En el minúsculo jardín a la entrada de mi casa, arrimado a la verja, hay un ciruelo. Un pruno, como dijeron en la junta de vecinos cuando discutían si podarlo o talarlo, hartos de que pusiera perdida la acera ("creí que era un almendro", le comenté a mi vecina. "Pero niña, ¿tú has visto alguna vez almendras rojas y despachurrás?" Temblé por él, se libró de la tala por dos votos).
Y sin embargo el primer año, el año en el que llegué a esta casa, ni me fijé en aquel árbol. Tenía asuntos más importantes, no estaba para mirar árboles. Tampoco estaba, por lo que se ve, para mirar al suelo cuando por el mes de abril, como tiene por costumbre, el pruno lo alfombra de flores. Seguramente las pisé sin darme cuenta. Ni siquiera las ciruelas rojas, aplastadas sobre la acera al llegar el verano, me llamaron la atención. Estaba ocupada con otras historias.
Terminó el año y un verdadero asunto, de esos que ocurren -no de los que se nos ocurren, sino de los que van en serio-, puso todos los demás en su sitio. Simplemente desaparecieron. Fue entonces, al salir una mañana, cuando lo vi. Casi diría que se me plantó delante, como el que tropieza con otro adrede.
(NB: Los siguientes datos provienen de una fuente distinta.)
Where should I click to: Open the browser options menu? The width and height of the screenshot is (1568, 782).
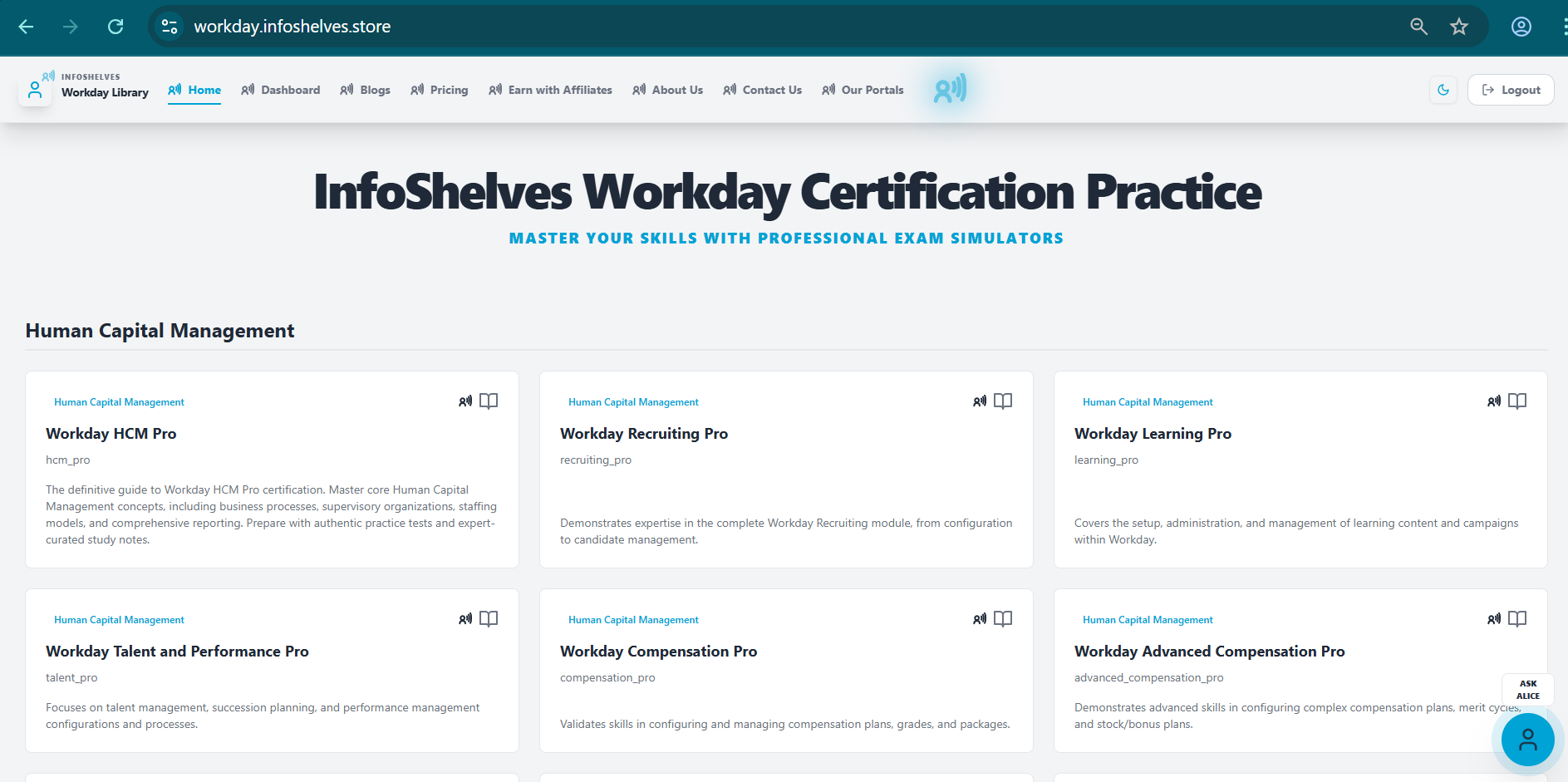point(1561,26)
Reventaba de flores diminutas y rosadas, aún recuerdo la impresión.
Cuenta el profeta Jeremías que, cuando Yahveh se le dirigió por vez primera, le preguntó: "Jeremías, ¿qué es lo que ves?" Jeremías, asustado y falto de autoestima como todos los profetas, respondió: "Una vara de almendro veo". Entonces Yahveh le dijo: "Bien has visto", que es lo mismo que decir: "pues ya me has entendido, deja de buscar excusas". Y es que la vara del almendro florece para los elegidos. Como floreció la de Aarón en el desierto, como la de san José entre las de los pretendientes. También el Buen Pastor lleva una vara con la que tranquiliza al rebaño en las cañadas oscuras.
Para los profetas y los elegidos, Dios hace que florezcan las varas desgajadas, las resecas. Para el resto hace florecer al almendro entero. Florecen los almendros y a la vez los prunos, sus hermanos pobres, los que ensucian la acera. Para avisarnos de que la primavera se acerca y crece la luz de nuevo, para que año tras año nos vayan diciendo cosas, cosas normales, nada extraordinario, cosas a veces olvidadas, como que no hay cañada oscura que eternamente dure.
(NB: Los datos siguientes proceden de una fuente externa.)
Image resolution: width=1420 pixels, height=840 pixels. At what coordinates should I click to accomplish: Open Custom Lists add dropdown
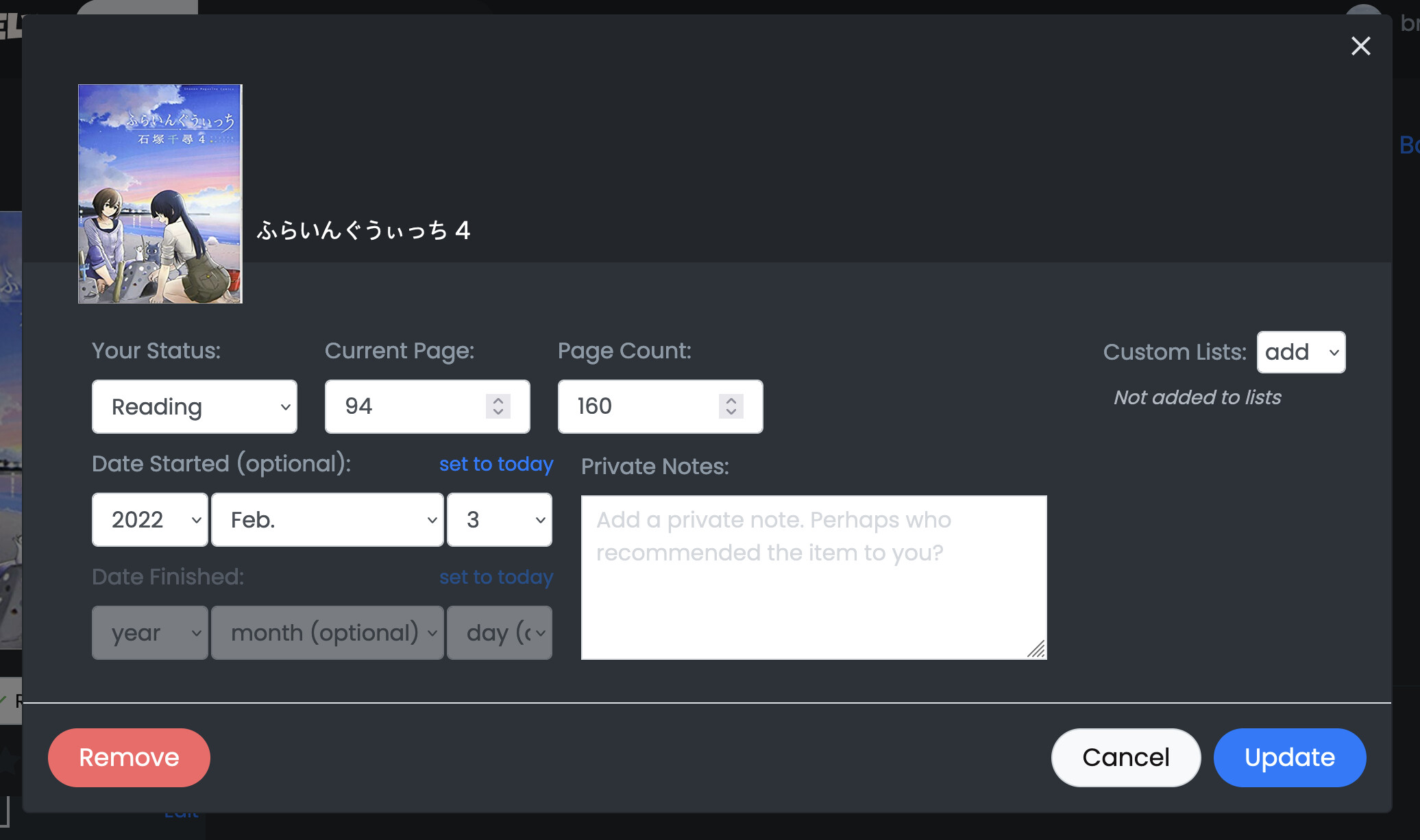point(1301,352)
Mi pruno por ejemplo, aquella mañana en la que al fin lo vi, solamente dijo: "Ya era hora". Acto seguido me llenó de flores y me alegró la vida. Unos días antes, si Dios me hubiera preguntado: "C. ¿qué es lo que ves?", habría tenido que responder: "nada de nada veo". Incluso en ese momento, en el que entusiasmada con el descubrimiento lo tomé por un almendro, habría respondido mal. "Mal has visto", habría dicho Dios dejándome por imposible. Sólo a la tercera, gracias a los propósitos salvajes de mis vecinos, habría conseguido acertar: "un pruno florecido veo".
Al año siguiente floreció en plena nevada. Estuve en un cursillo todo el fin de semana y a la vuelta me lo encontré, blanquísimo y deslumbrante, con las flores como ojitos bien abiertos asomando entre la nieve sin pestañear. "Obediencia" decía, aquí estamos aunque nieve, y era tanta su hermosura que asentí de corazón.
Un año más tarde, todo fragilidad bajo unas heladas de espanto, no dejaba de repetir: "resiste, resiste". Y otro después, una tarde de viento en la que las flores caían y giraban en remolinos a ras de suelo, más que decir, suspiraba: "desprendimiento". Hubo un año en el que no quise oírle: "déjame, que no quiero saber nada". Se calló, pero al llegar el verano, las ciruelas pisoteadas, más abundantes que nunca, dejaban en la acera regueros de sangre.
Este año, cosa rara, parecía retrasarse. Cada día lo miraba buscando el primer brote. Entramos en marzo y nada. La semana pasada nevó y él seguía mudo. Empezaba a preocuparme cuando le oí susurrar: "Parezco muerto, pero no lo estoy. Trabajo en la sombra, no tengas miedo". Hace un par de días, por fin, ha estallado en flor.